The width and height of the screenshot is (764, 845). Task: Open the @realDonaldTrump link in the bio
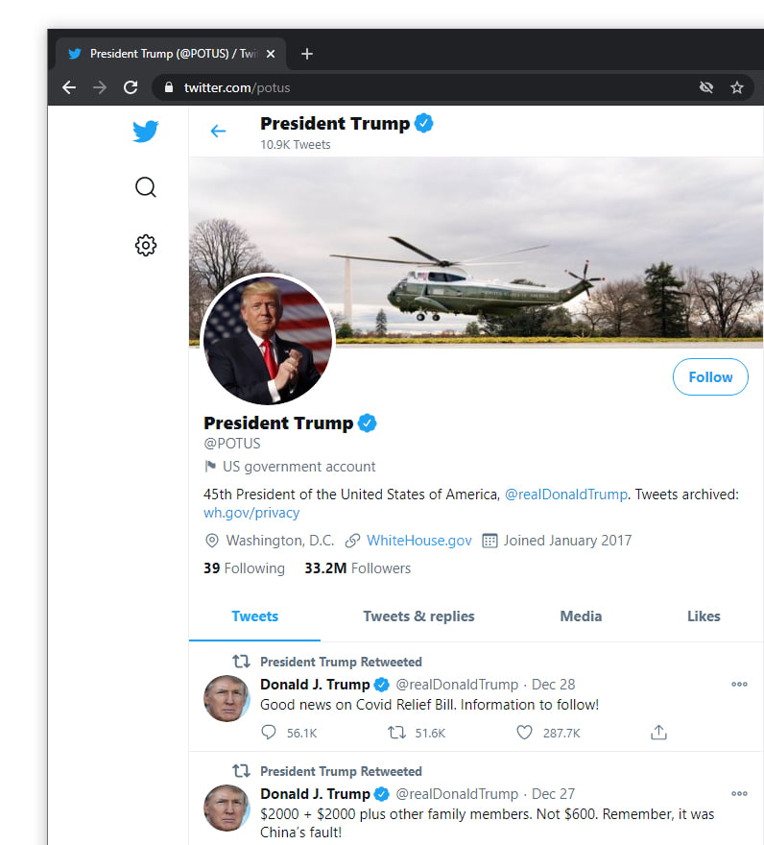pyautogui.click(x=565, y=494)
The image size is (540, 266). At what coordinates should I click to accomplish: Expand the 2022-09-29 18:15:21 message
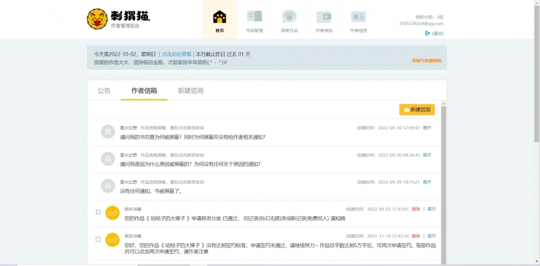[427, 182]
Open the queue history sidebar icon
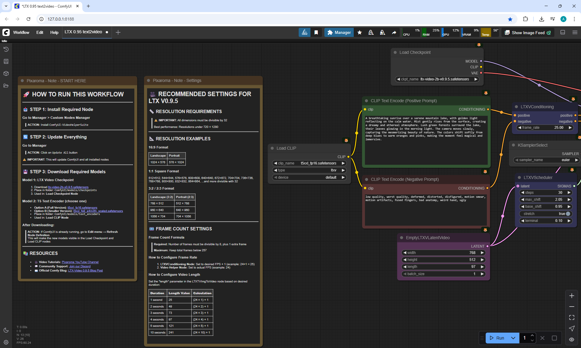 click(6, 49)
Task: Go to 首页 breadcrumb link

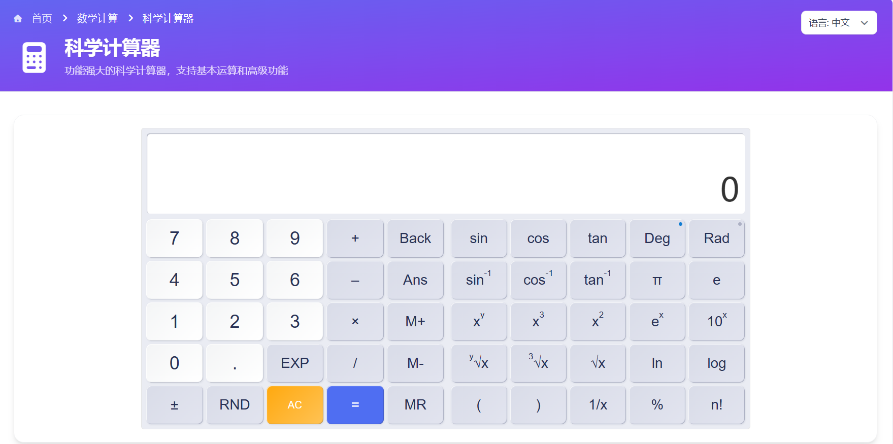Action: coord(42,19)
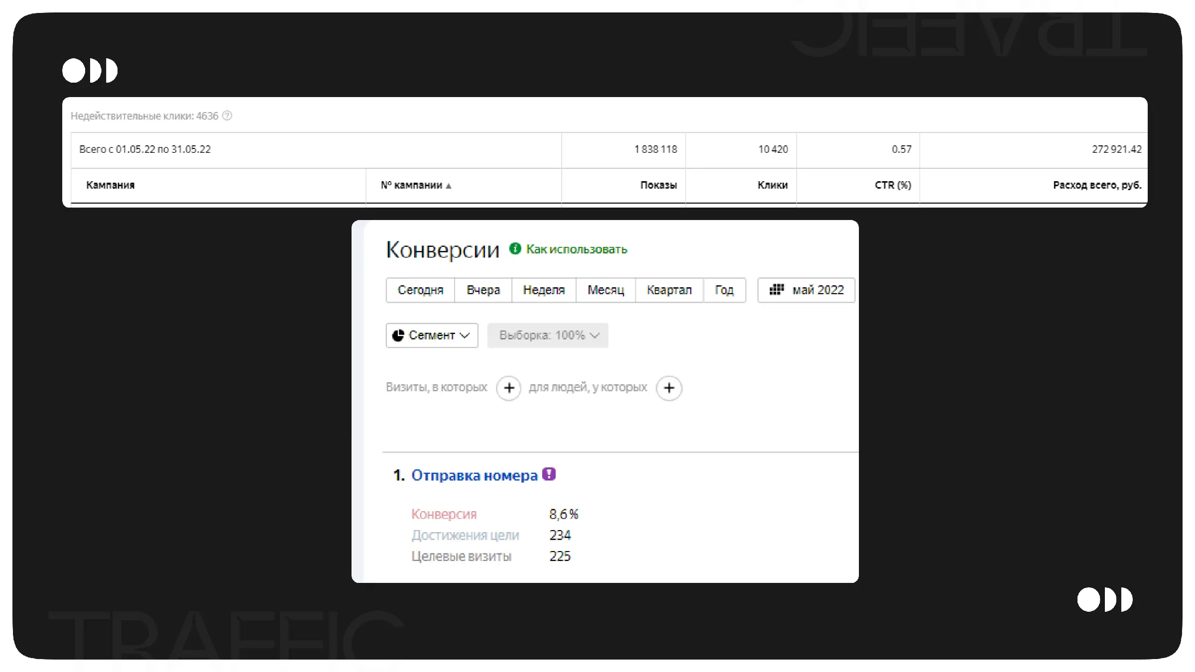The width and height of the screenshot is (1195, 672).
Task: Add a condition for Визиты, в которых
Action: point(508,388)
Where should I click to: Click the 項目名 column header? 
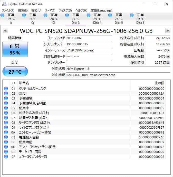pyautogui.click(x=24, y=83)
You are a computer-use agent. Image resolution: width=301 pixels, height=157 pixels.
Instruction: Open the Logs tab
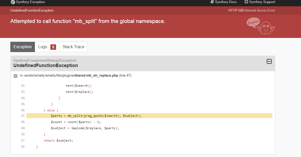pyautogui.click(x=47, y=47)
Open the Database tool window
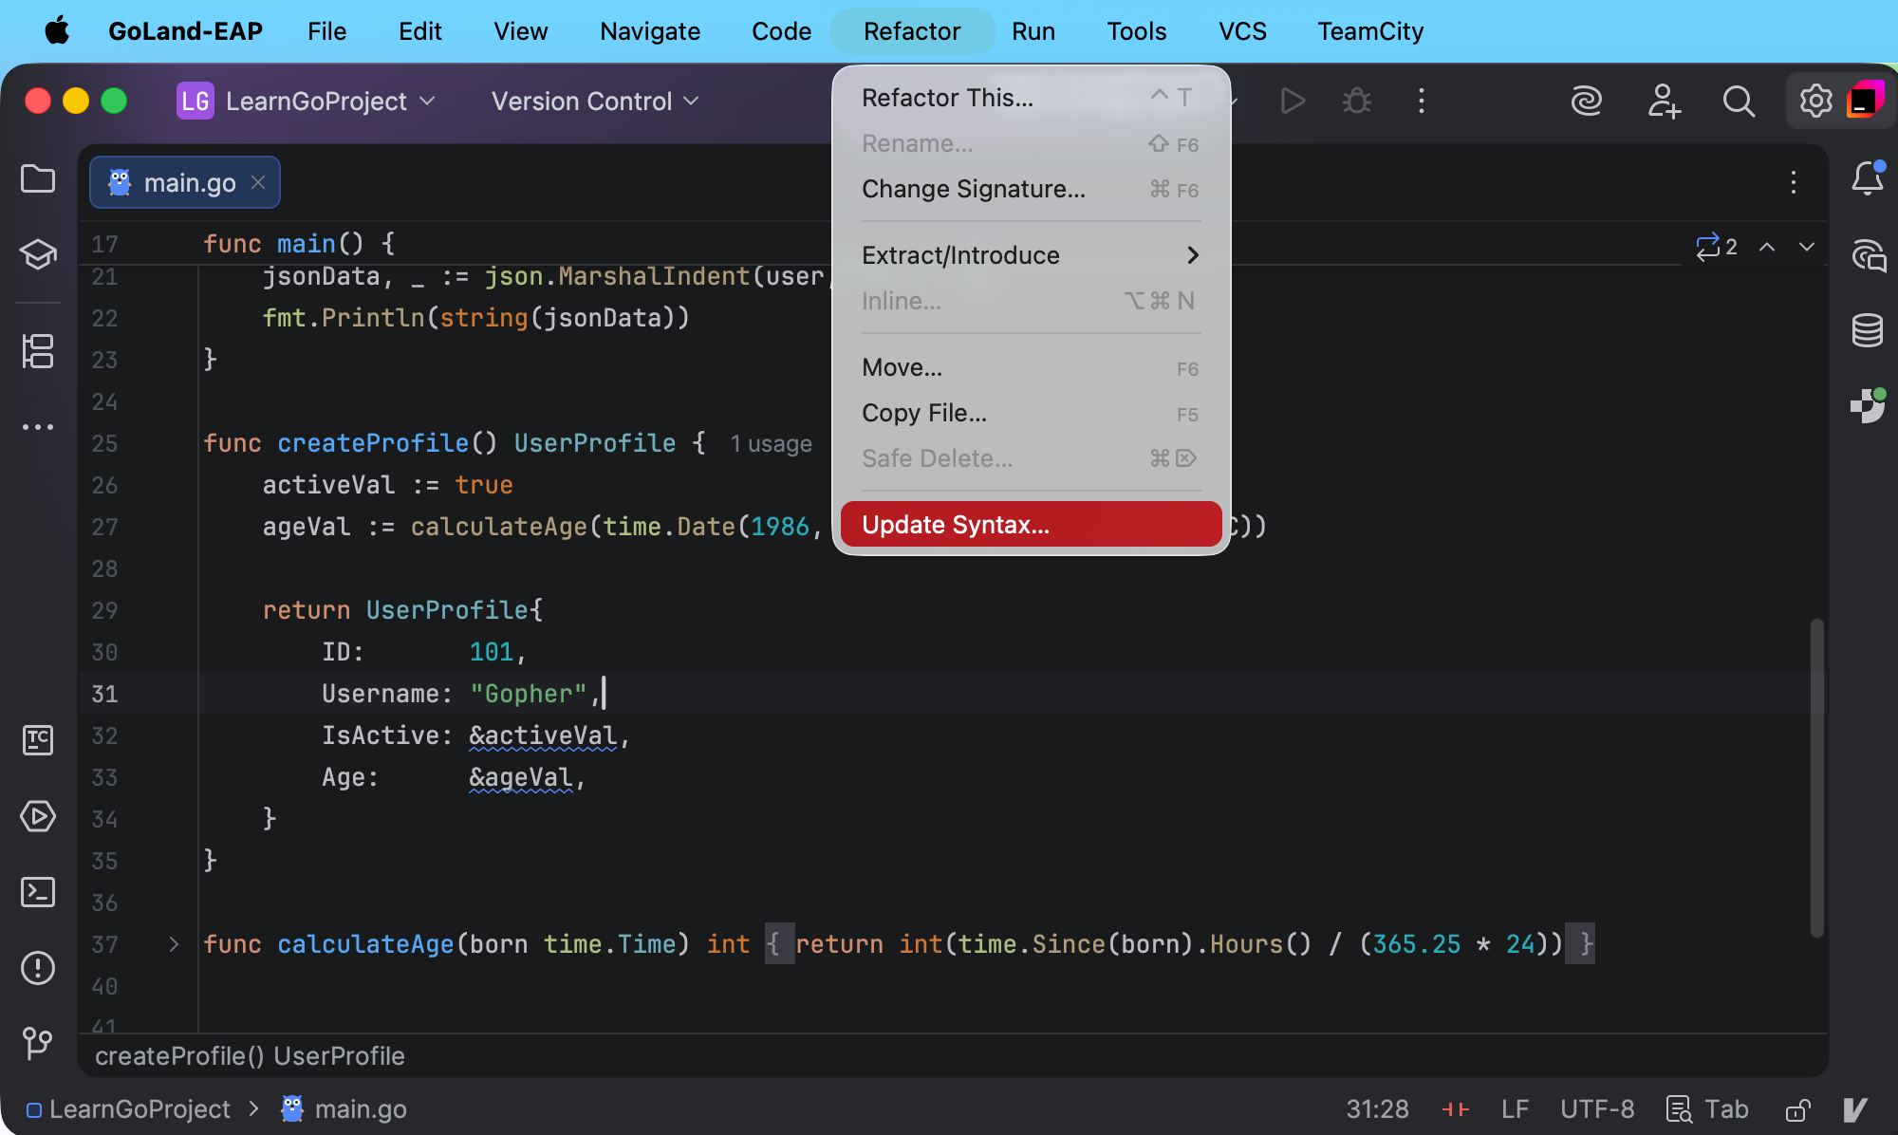This screenshot has height=1135, width=1898. click(x=1867, y=330)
● ● ● ●
Goal - Rewrite the entries above as a Markdown table with two columns, Number and Line, giving each line its own row, numbered in order. Skip the blank lines and leave out the pictures.

Solution to the problem -
| Number | Line |
|---|---|
| 1 | The width and height of the screenshot is (764, 845). Task: Open the @realDonaldTrump link in the bio |
| 2 | pyautogui.click(x=565, y=494) |
| 3 | The image size is (540, 266). At what coordinates should I click to accomplish: Expand the 2022-09-29 18:15:21 message |
| 4 | [427, 182] |
| 5 | Open the queue history sidebar icon |
| 6 |  click(6, 49) |
| 7 | Task: Go to 首页 breadcrumb link |
| 8 | Action: coord(42,19) |
| 9 | The width and height of the screenshot is (1195, 672). |
| 10 | Task: Add a condition for Визиты, в которых |
| 11 | Action: point(508,388) |
| 12 | Where should I click to: Click the 項目名 column header?  |
| 13 | pyautogui.click(x=24, y=83) |
| 14 | You are a computer-use agent. Image resolution: width=301 pixels, height=157 pixels. |
| 15 | Instruction: Open the Logs tab |
| 16 | pyautogui.click(x=47, y=47) |
| 17 | Open the Database tool window |
| 18 | This screenshot has height=1135, width=1898. click(x=1867, y=330) |